While adding fingerprint scanners to mobile phones seems to be a great new way to allow devices to be better secured without requiring the user to remember a lengthy password, it has been found that such scanners can easily be fooled. Apple’s Touch ID was broken by play-doh last month, now it is Samsung and Huawei’s turn in the spotlight, with the sensors on Galaxy S6 and a Huawei Honor 7 being cheated by researchers from Michigan State University.
The tools required to get into these devices was nothing more than a basic inkjet printer loaded with special ink and paper by Kai Cao and Anil Jain from the Michigan State University department of computer science and engineering. The researchers took scans of the fingerprints required to unlock the devices and printed them in 2D using the special conductive ink and paper that is designed for printing electronic circuit boards and other systems that carry an electric charge.

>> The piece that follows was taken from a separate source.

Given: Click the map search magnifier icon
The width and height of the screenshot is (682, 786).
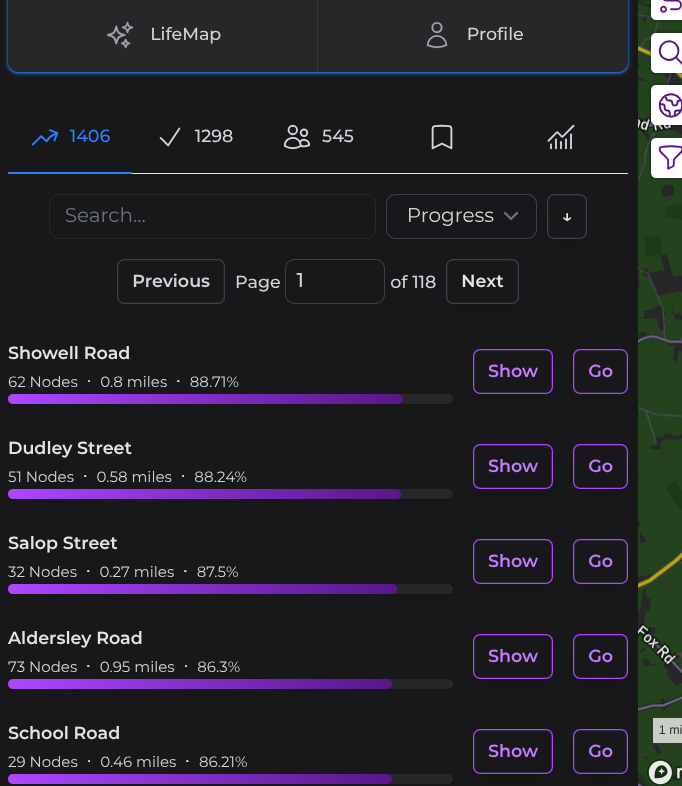Looking at the screenshot, I should pyautogui.click(x=669, y=52).
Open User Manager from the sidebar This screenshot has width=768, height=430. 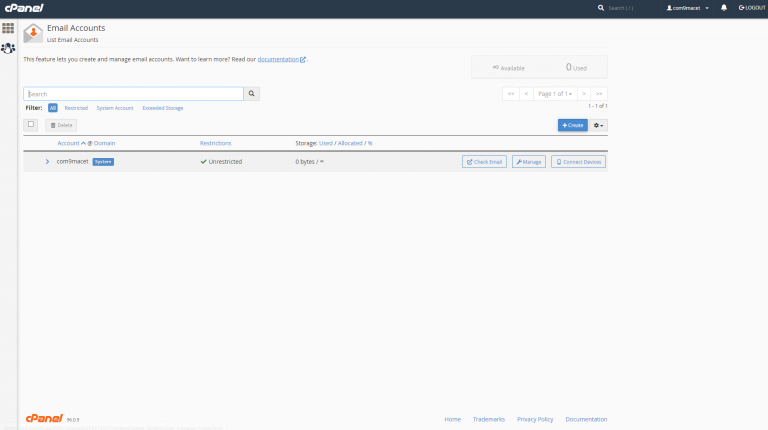pyautogui.click(x=8, y=47)
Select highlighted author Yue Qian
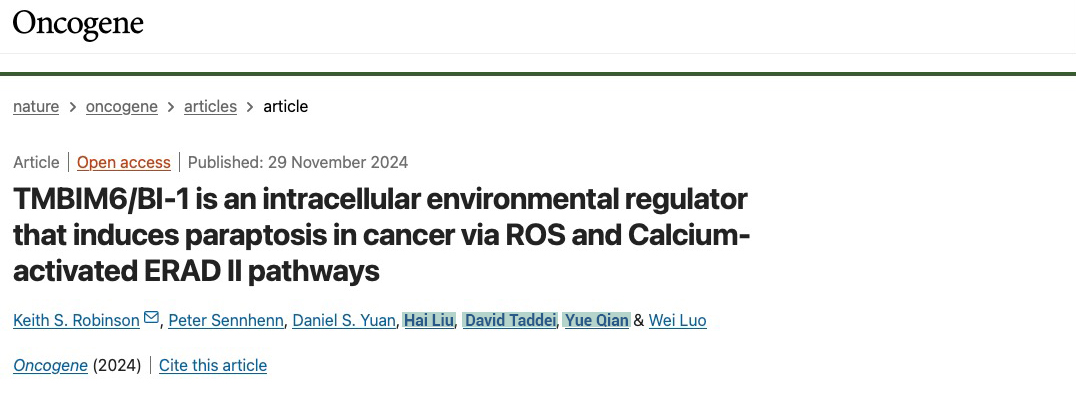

This wasn’t just a one-time trick either, with the researchers able to replicate the technique multiple times for different sets of fingerprints, with the whole process taking very little time using common equipment. This is one-step better than most other methods of bypassing fingerprint scanners, which typically require an imprint of the fingerprint in 3D, often requiring specialist techniques or actions by the ‘victims’ beyond a simple scan.
The number of smartphones this may affect is currently unknown, with the scanner used in the Galaxy S6 and Honor 7 being common across a number of devices including a number of Nexus phones and the LG G5. The attack does not pose a strong risk to most users, however, as it is unlikely that many attackers will be able to acquire a set of fingerprints at a high enough resolution to use, but for those in possession of prints, such as law enforcement agencies, this could be an easy way to break into the devices of criminals that are secured by fingerprint scanners.